There’s been longstanding discussion on whether alternative medicine or western/conventional medicine is the most beneficial. When I was diagnosed with Stage 1, non-aggressive breast cancer in 1998, they both played a significant role. Together, they made this time in my life one of deep reflection and profound change.

I found the lump myself and underwent a lumpectomy to have it removed. The doctor also did a lymph node removal to see if the cancer had spread. Thankfully, it hadn’t, so I went through daily radiation treatments for six weeks.

Going through the actual process of radiation treatment is painless and only takes about a minute. However, the side effects come slowly and build up over time in the tissues of the skin. Redness and irritation are common. This isn’t so bad in comparison to some of the other side effects of cancer treatments. But this does take a toll, and since the effect is cumulative, it grows with every treatment. Fatigue is also a major side effect of radiation treatment, and I used aromatherapy blends to help combat it. I also used topical treatments on my scars to help with healing.

Now, before I describe how I used aromatherapy, essential oils, and aloe throughout this process, I want to point out that doctors ask you not to apply anything to the irradiated area. That’s not because it has any effect on the treatment. It doesn’t. Instead, it’s because the radiotherapists put little marks on you to indicate where the radiation beams should be directed. I opted to have the tiny pin marks tattooed on. Yhey rubbed off anyway throughout the day, even when I wasn’t applying anything.

Both my oncologist and radiologist were aware of my profession, and they approved my use of complementary and self-administered treatment.

The Irritation and the Incisions

First, I applied aloe (Aloe barbadensis) straight from the plant. The doctors warned me against applying anything with alcohol. Moreover, I wanted to stay away from the preservatives found in many commercially-prepared aloe lotions, so the plant itself was the best way to go. This alone was very soothing and helpful to the area.

I also used a water spray on the irradiated breast, and this is where the essential oils came into play. Using a four-ounce spray bottle filled with distilled water, I added equal amounts of Helichrysum (Helichrysum italicum) and Blue Tansy (Tanacetum annuum). I sprayed this onto the skin after radiation and after my morning shower. When the skin became increasingly tender, I upped the amount. I used this every day during treatment and continued using it for a month after the radiation had ended.

————————

ABOUT THIS EXERCISE:
Set down the breast cancer passage word for word, everything from "I found the" down to "help with healing.". Work only from the breast cancer passage.

GIVEN ENTRIES:
————————

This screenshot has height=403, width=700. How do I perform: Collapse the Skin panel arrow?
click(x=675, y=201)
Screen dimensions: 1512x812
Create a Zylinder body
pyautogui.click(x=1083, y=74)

————————

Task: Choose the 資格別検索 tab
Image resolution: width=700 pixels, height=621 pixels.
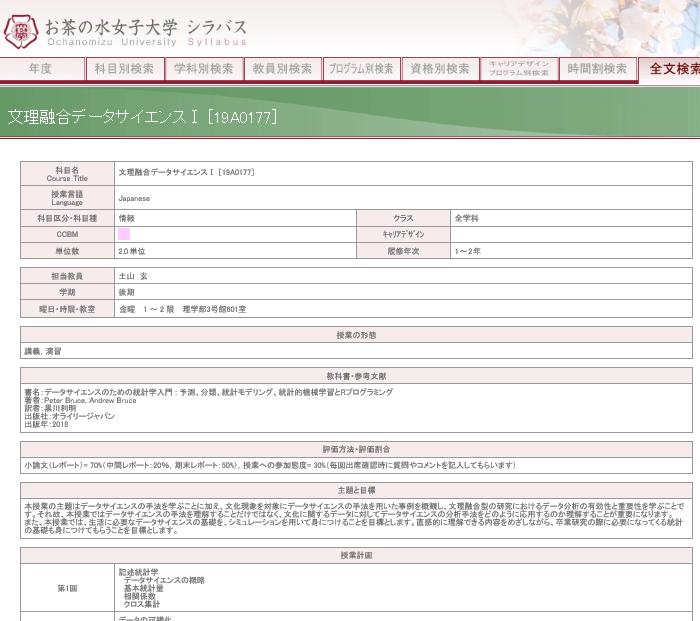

————————

RESPONSE BOX:
I found the lump myself and underwent a lumpectomy to have it removed. The doctor also did a lymph node removal to see if the cancer had spread. Thankfully, it hadn’t, so I went through daily radiation treatments for six weeks.

Going through the actual process of radiation treatment is painless and only takes about a minute. However, the side effects come slowly and build up over time in the tissues of the skin. Redness and irritation are common. This isn’t so bad in comparison to some of the other side effects of cancer treatments. But this does take a toll, and since the effect is cumulative, it grows with every treatment. Fatigue is also a major side effect of radiation treatment, and I used aromatherapy blends to help combat it. I also used topical treatments on my scars to help with healing.